Poésie, Plaisir des mots, bonheur des phrases et joie des idées, à partager avec chaque lecteur
Entre deux édredons ou sur les canapés
J'exerce mon talent, et mes griffes funestes
Aux arbres de la jungle, à mes cousins drapés
De grisante fourrure, arrachent sur les vestes
Trois ou quatre boutons et le dernier lacet
De l'auguste chaussure ; extrayant le cardage
Hypocrite et usé du fauteuil où, qui sait?

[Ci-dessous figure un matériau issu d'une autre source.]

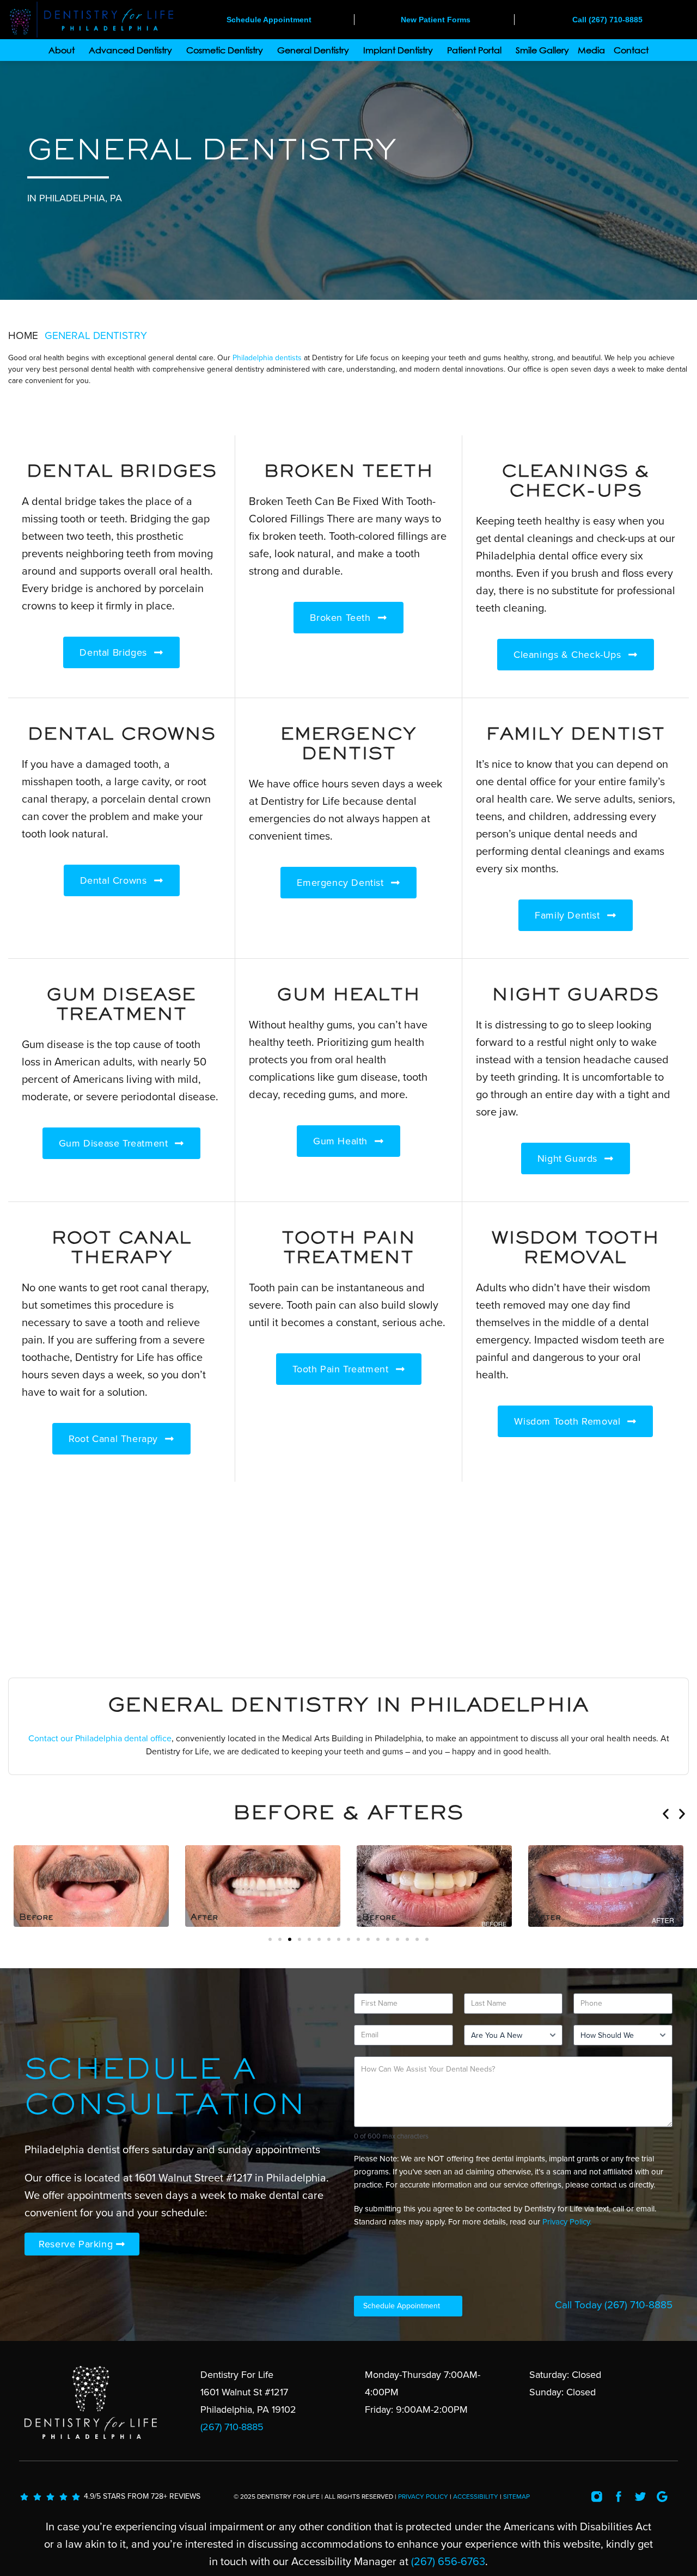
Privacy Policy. (566, 2222)
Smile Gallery (542, 50)
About (61, 50)
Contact (631, 50)
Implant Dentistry (398, 50)
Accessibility (475, 2496)
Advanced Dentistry (130, 50)
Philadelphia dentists (267, 357)
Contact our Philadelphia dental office (100, 1738)
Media (591, 50)
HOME (23, 336)
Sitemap (516, 2496)
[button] (665, 1814)
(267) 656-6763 (448, 2561)
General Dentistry (313, 50)
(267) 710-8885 (638, 2305)
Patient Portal (474, 50)
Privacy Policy (423, 2496)
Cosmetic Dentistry (224, 50)
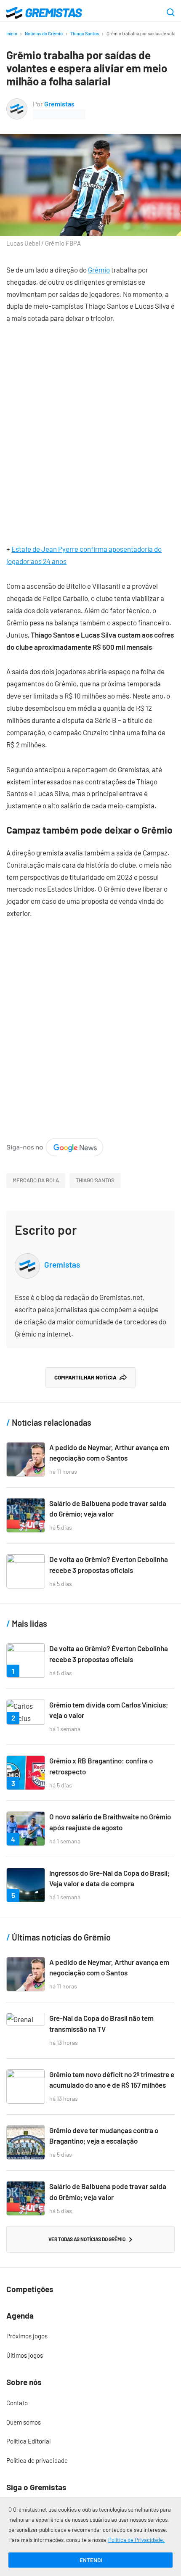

En sautant sur ses bras je m'oublierai l'ôtage
D'une prison d'acier, je reverrai les bois
Et l'écorce rugueuse où j'aimais en souplesse
M'accrocher, tel un lierre toujours aux abois
D'altitude neuve, comme tringle qui blesse
Ma soif de troncs, de fleurs, et ce triste plafond
Que j'atteindrais d'un bond, oh! si bas... ne m'enchante
Autant que l'arche bleue sur le soleil qui fond
Parmi les infinis dont le rêve me hante...
Alors que caracole, fruit de passion
La liberté si chère et de verte parure
Je mange dans un plat qui fait sécession
A tous mes horizons par si faible mesure,
Je me fais caresser l'encolure et le dos
Comme domestiqué, pour quelque faribole
Croyez-vous ma rage perdue, pauvres badauds
Souriant vainement d'une face si molle
A ce mufle orgueilleux qui soumit des Titans?
Gadoue! Humiliation! Voyez mon souffle
Plus profond, plus ardent, revivant ces printemps
Et d'autres hivers où, du revers d'une moufle
J'inscrivais mes carnages au fil du chemin...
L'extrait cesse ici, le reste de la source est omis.